Guest Post: The Politics Of Audience

15.03.22

A picture of a smiling Rosie Tricks, who has dark hair a necklace and a red blouse, in front of a beautiful vista

Rosie Tricks is a theatre director based in Bristol, most recently directing for Circle Theatre’s Inner Circle. She is currently working on a production for the virtual theatre festival Renderings, a collection of works inspired by the paintings of Edward Hopper. Here, Rosie questions theatre’s relationship to political change and considers whether theatre can prompt real-world action. Can it create an impact that outlives the stories it tells? Can we measure its success in doing so?

This piece is commissioned by Emma Burnell in her role as Guest Editor for the Mobius blog. You can read Emma's introduction post here, James Harris' guest post here and Steven Fielding's guest post here.

It’s been almost five years since I saw Katy Baird wee in a wine glass and drink it on stage, swirling quietly before taking the first sip. She smiled into her laptop, the live stream projected above her giving us both the client’s and the roommate's view. Workshy was a performance at the Edinburgh Fringe about the jobs that Baird had alongside being an artist and human in the world. It was a wonderful, tipsy experience that ended with warm chips being passed around the lecture pews, and I remember leaning over in the dark to a stranger in the audience and asking them to pass the ketchup.

Five years on, and I’m used to popping into multiple paid worlds for a bit at a time - poking a hoover into classrooms, or blinking in the lights of the Royal Mail warehouse at two in the morning as I toss an envelope into a red sack and wonder why I can’t stop humming Christmas songs. As I find myself in these places, I think of Katy and that show. Theatre can do that. Stories told by a real person in real life find a spot and bed in, and they can change how we see ourselves and each other.

Workshy became part of my worldview, and we’ve all seen shows that have had that effect. The relationship we have with them is an individual one, despite being experienced in a room full of people, and it tends to take place within us. It is a profound way of defining and exploring the experience of being human.

In thinking about theatre’s relationship to political change it’s worth considering whether theatre can also prompt real-world action.
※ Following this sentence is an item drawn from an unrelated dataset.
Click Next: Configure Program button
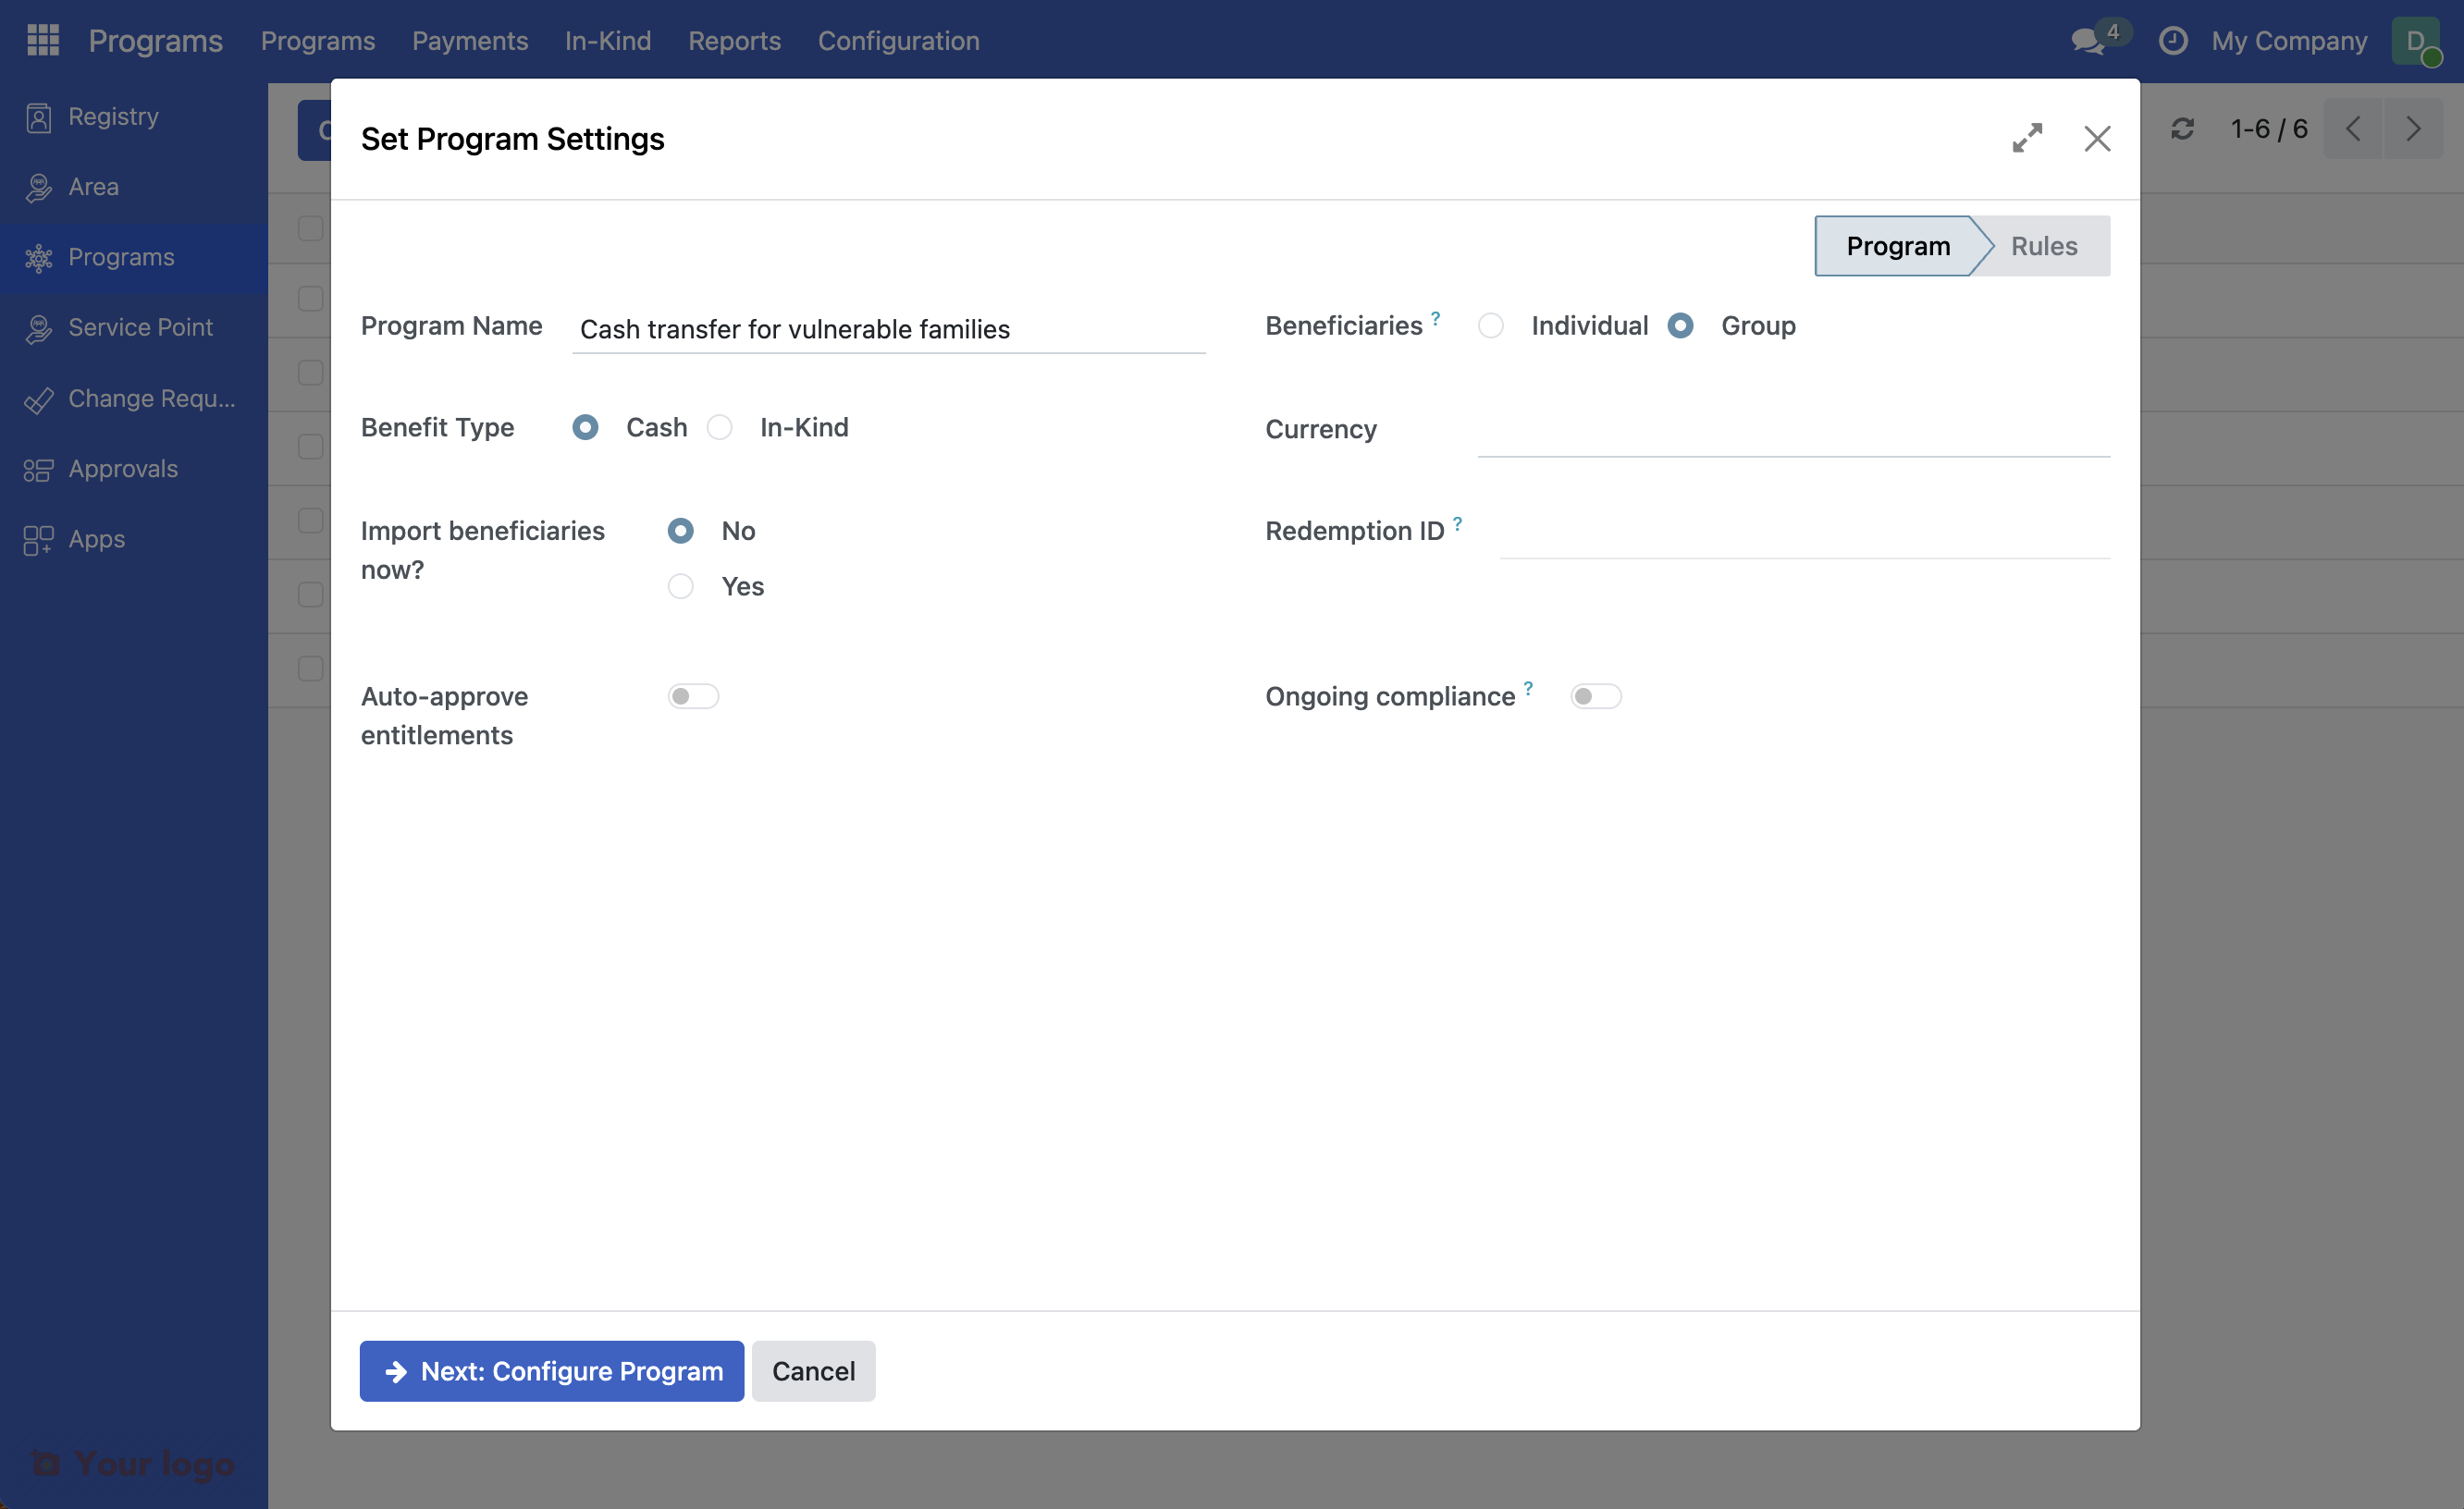The width and height of the screenshot is (2464, 1509). (551, 1371)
Can it create an impact that outlives the stories it tells? Can we measure its success in doing so? Turning an audience into people who will go out and do something can be tricky. It means finding a way to sustain impact so that it survives the lights fading up, rather than ebbing away as the audience disperse. There are many ways to throw yourself into this as a theatre-maker, but in the course of the past year, there have been two methods that have struck me in particular.
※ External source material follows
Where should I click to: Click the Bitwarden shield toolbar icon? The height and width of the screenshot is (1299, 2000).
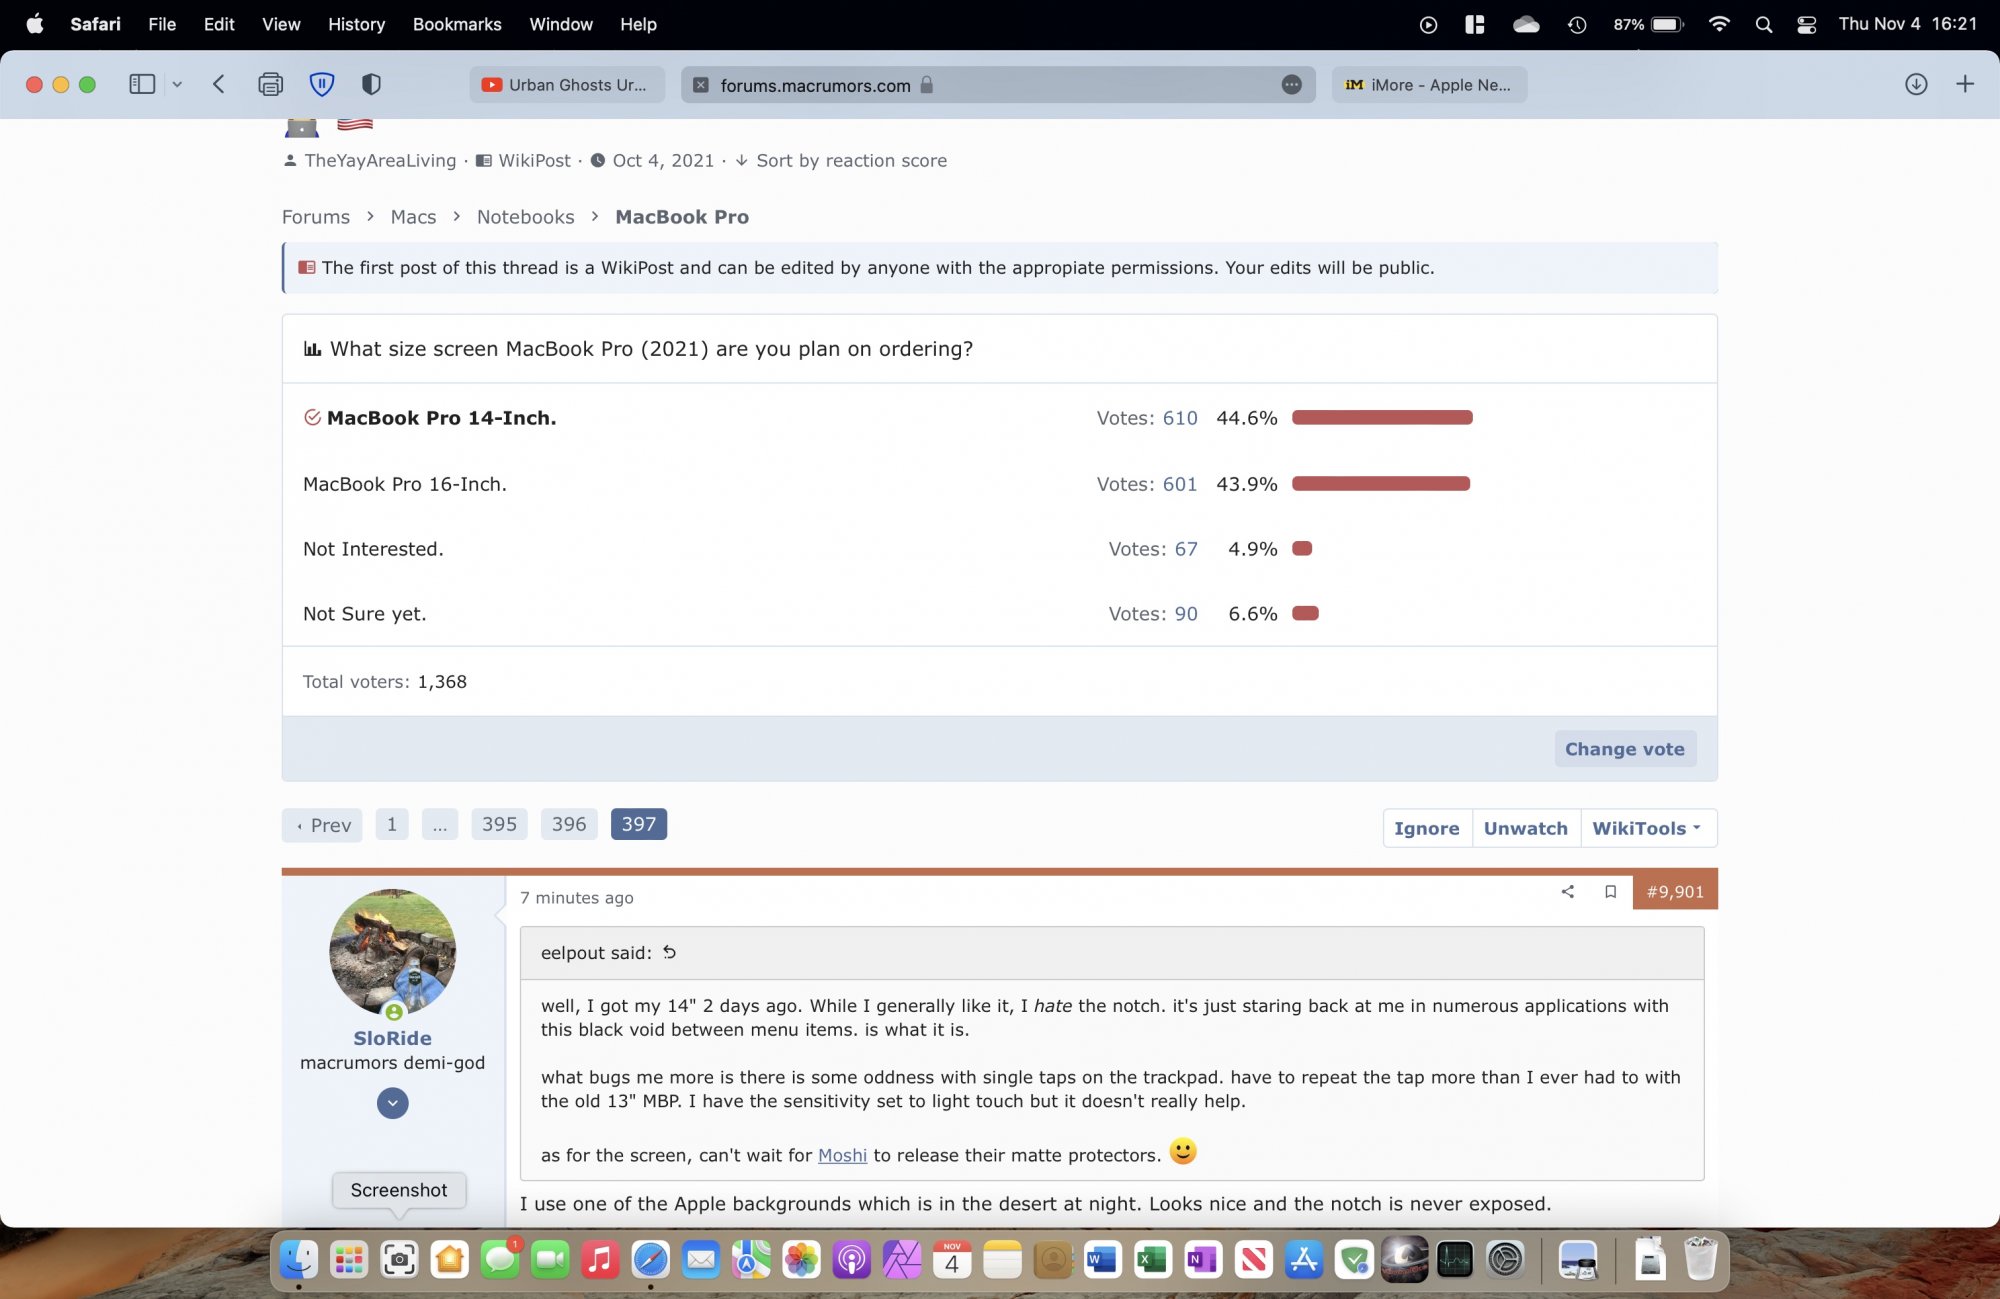[321, 84]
The first is just…being specific. Apphia Campbell’s Woke follows Ambrosia, a young woman starting college and becoming politically engaged during the 2014 Ferguson Black Lives Matter protests. In it, Campbell meticulously lays out the process of police giving tickets (and resultant fines) for a vast array of infractions, an exponentially punitive system in which Ambrosia gets caught. Detailing this process, that disempowers and corrodes the resources of black people through criminalisation and exploitation, is a powerful form of activism. It exposes it to those who have not experienced it, and amplifies the reality of those who have.

It also helps define and identify ‘what next?’, empowering audience members to engage with the world outside the theatre walls. Our education system does not always effectively equip us to be politically active members of society, and clearly demonstrating the connection from the human story to the institutions and frameworks that shape it can give direction to the passion the performance has inspired.

If giving the audience clear tools to go forward is one way of bridging the gap to the outside world, another is expanding the connection from audience to performance to also include audience to audience. While the brilliance of live theatre is that the people at that show share an experience that is unique, all too often we spend it invisible to one another, leaving separately once the curtain falls. How can we make the most of this opportunity, and form a collective experience as well as an individual one?

One way is through opening up the discussion so that the story becomes something we can get our hands around, that forms a language between us. For example, acta community theatre’s Hard Evidence was created by survivors of domestic violence who were part of the COMforT research study, and presented the stories of two women at different points on the journey through surviving abuse. After the show a Q&A was held, a forum for an audience that included fellow research participants and their families, researchers, and members of the community. The story created a space to come together and talk, where the audience shared their interpretations and ideas for future action with one another.

We can tell powerful stories, and then hand them over. Opening channels of communication between audience members can support the transition from immersion in the story to the real world - after all, if I’ve been given permission to start talking to the people around me, I’m much more likely to do it.

Techniques for encouraging the observer to be an active member of the room can be drawn from Boal to Brecht and beyond as we ask the question ‘what do I want to happen after this performance, and how can I encourage it to take place?’ While a great deal of theatre continues to be performed to liberal, middle-class, seasoned theatre-goers in venues where the audience sits obediently in the dark, it is exciting to see this transformed. Audiences (fingers crossed) outnumber performers, and are a valuable resource if we are looking to create theatre that is liberational in its impact.